◆ AIM OF THE EXERCISE
Copy all the lines below, requests included, and scale every click coordinate in the answers by 2.5, rounding each result to a whole number with halves rounded up. Leave the pictures out of your answer.

◆ RECORD SET
— start —

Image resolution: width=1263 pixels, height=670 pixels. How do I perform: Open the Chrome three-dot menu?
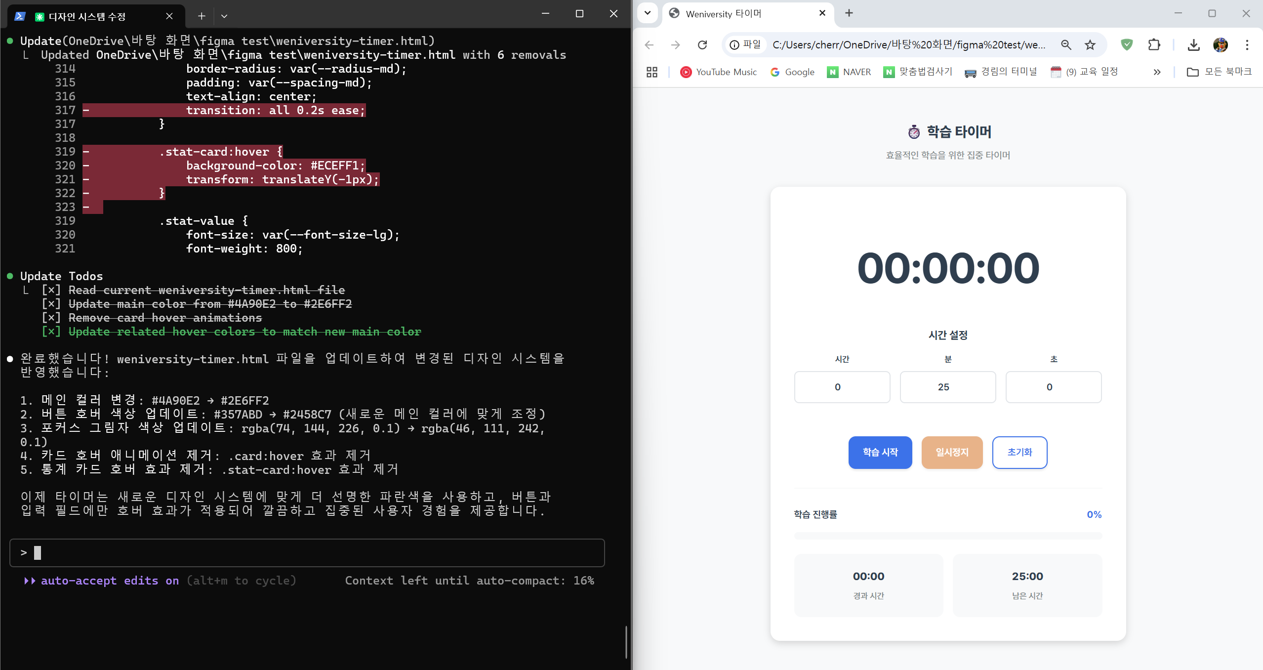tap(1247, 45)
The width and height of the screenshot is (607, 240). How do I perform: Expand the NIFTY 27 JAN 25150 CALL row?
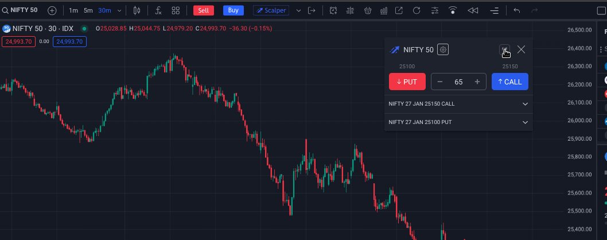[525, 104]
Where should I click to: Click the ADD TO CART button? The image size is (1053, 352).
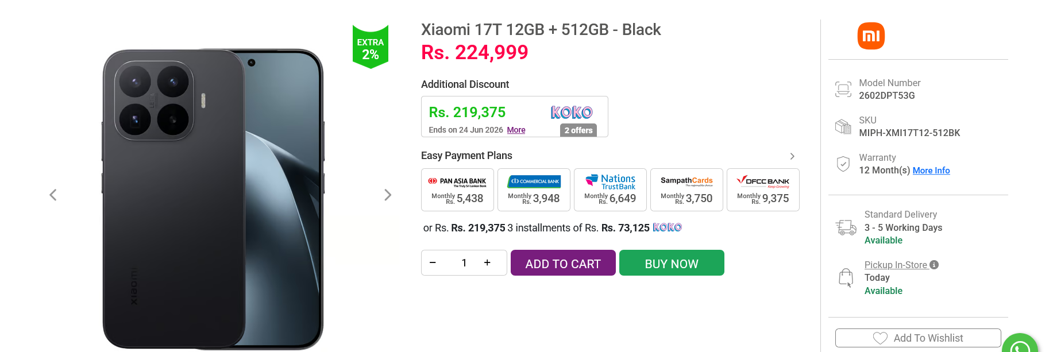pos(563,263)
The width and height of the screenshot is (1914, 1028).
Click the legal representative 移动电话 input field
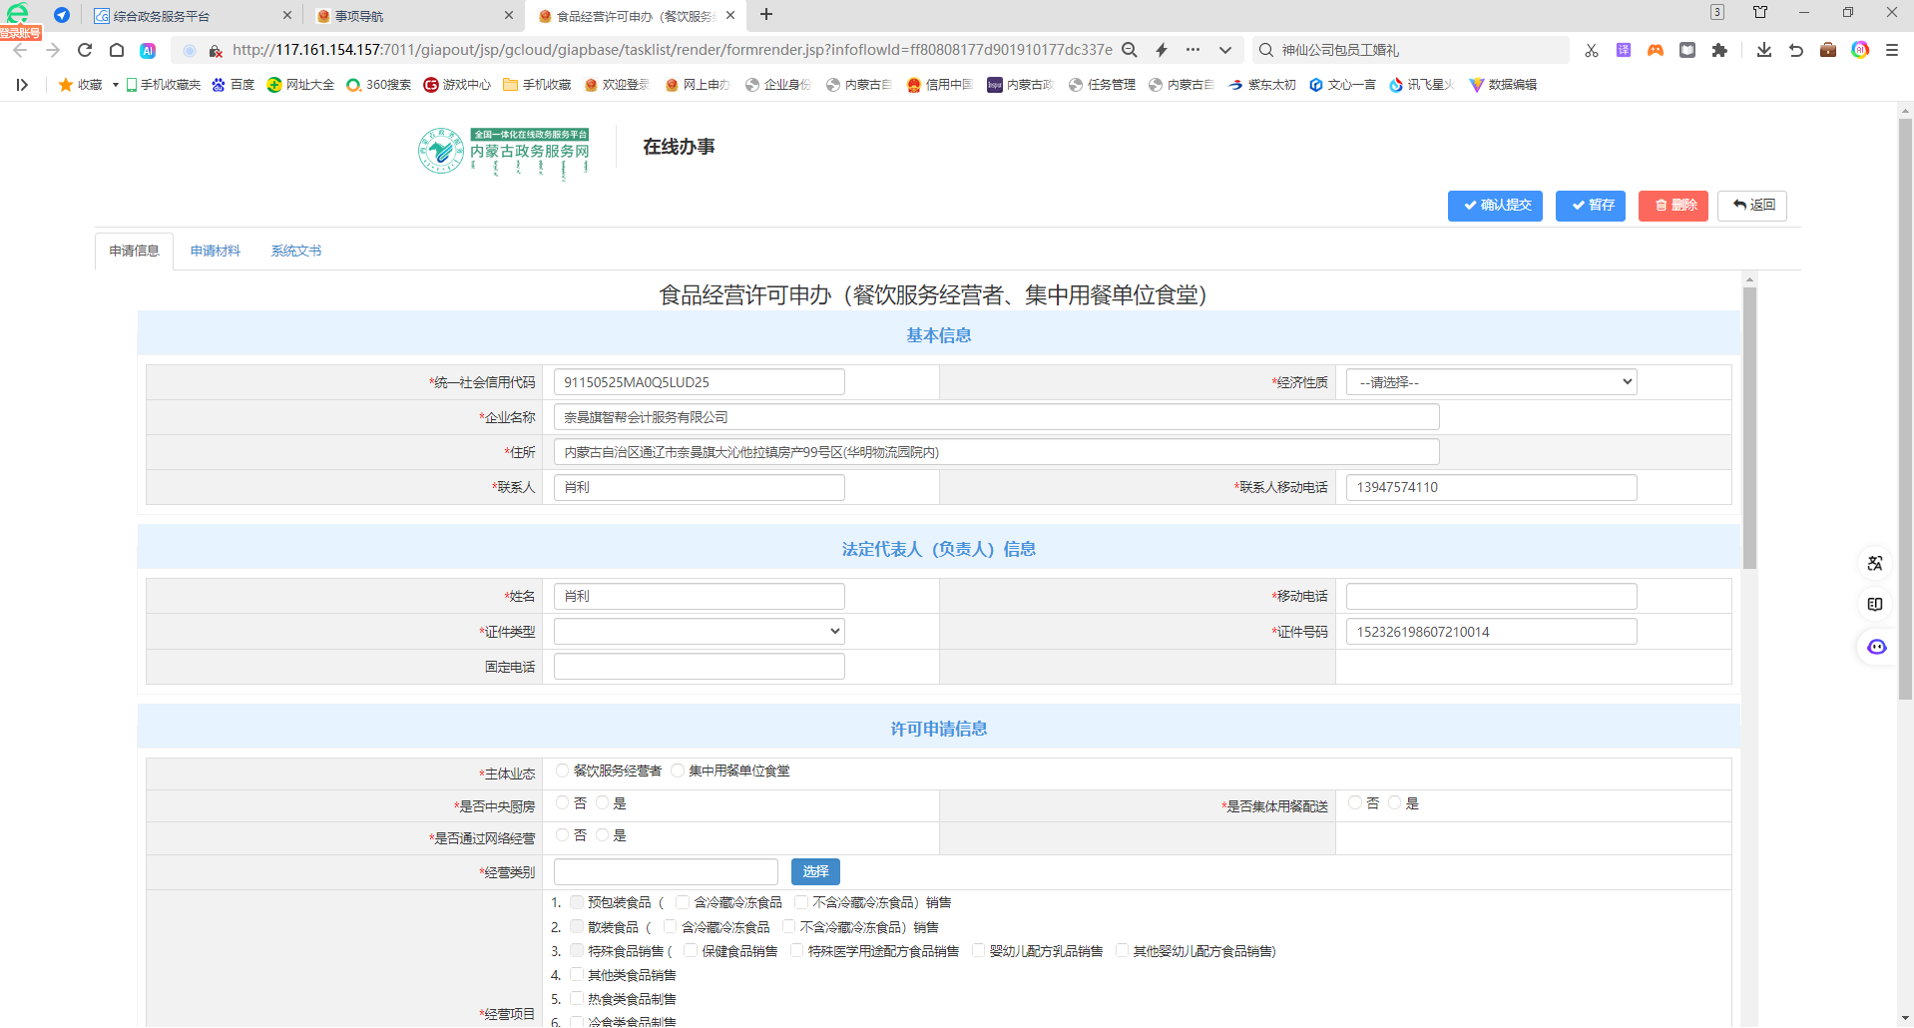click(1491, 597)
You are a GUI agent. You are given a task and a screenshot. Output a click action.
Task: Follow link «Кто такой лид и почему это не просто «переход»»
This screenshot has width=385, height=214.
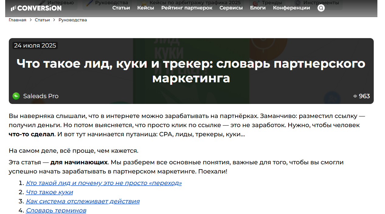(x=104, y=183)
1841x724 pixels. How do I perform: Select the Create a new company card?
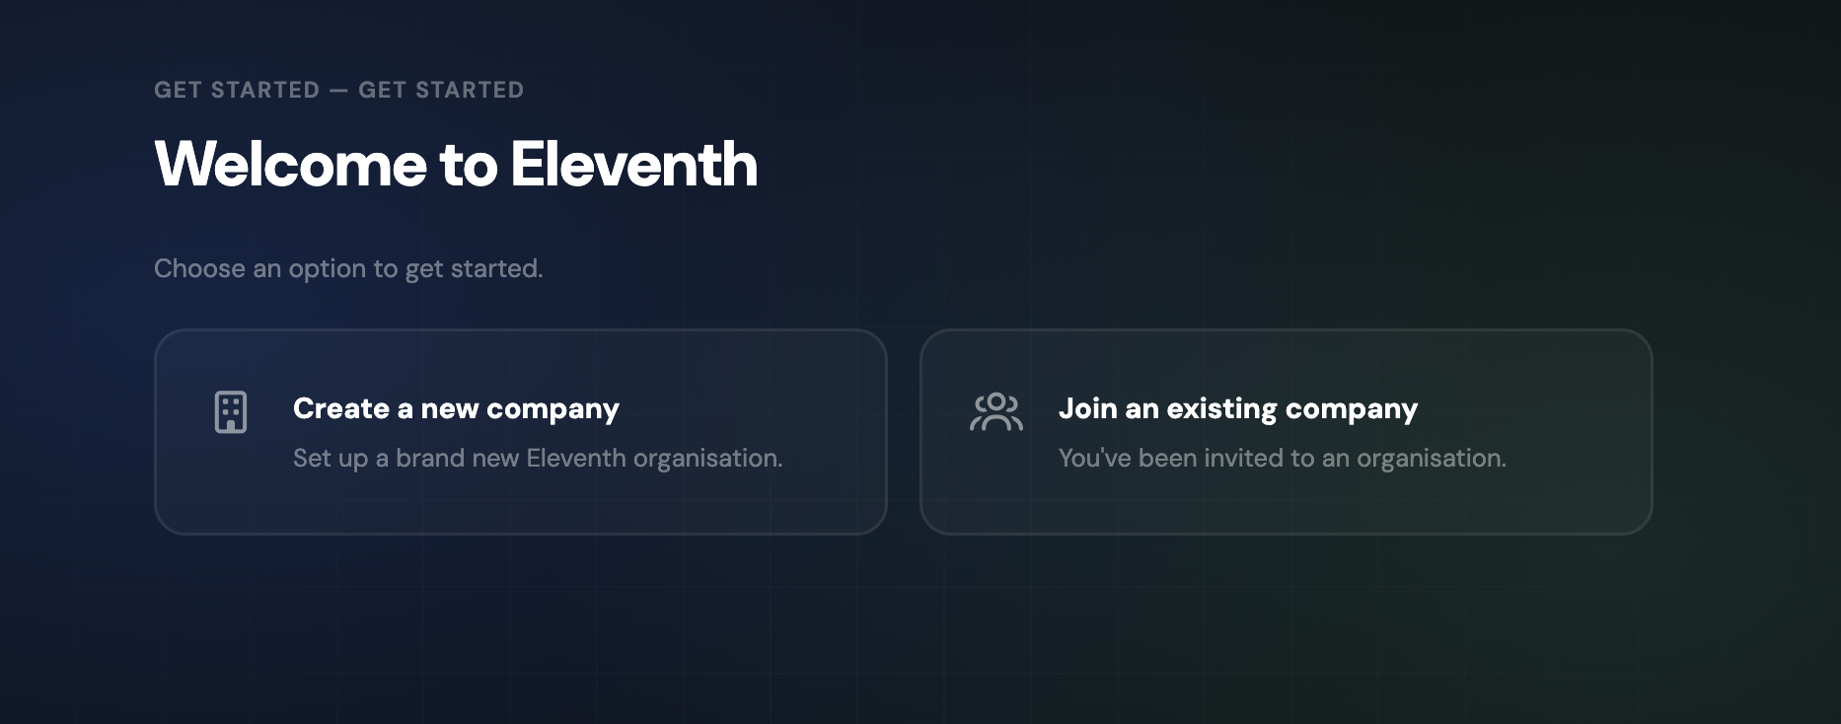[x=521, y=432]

— end —

◆ FINISHED ANSWER
Image resolution: width=1263 pixels, height=670 pixels. How do I perform: Open the Chrome three-dot menu?
tap(3118, 113)
The width and height of the screenshot is (607, 240). How do I perform: Expand the NIFTY 27 JAN 25150 CALL row?
[1313, 260]
Where should I click to: Click the ADD TO CART button? The image size is (1053, 352).
pos(1408,658)
The width and height of the screenshot is (1914, 1028).
Click the legal representative 移动电话 input field
click(3728, 1493)
You are a GUI agent. You are given a task and a screenshot. Output a click action.
Task: Follow link «Кто такой лид и почему это не просто «переход»»
This screenshot has width=385, height=214.
(x=260, y=458)
1841x724 pixels. How do I perform: Select the Create a new company card?
[x=1303, y=1080]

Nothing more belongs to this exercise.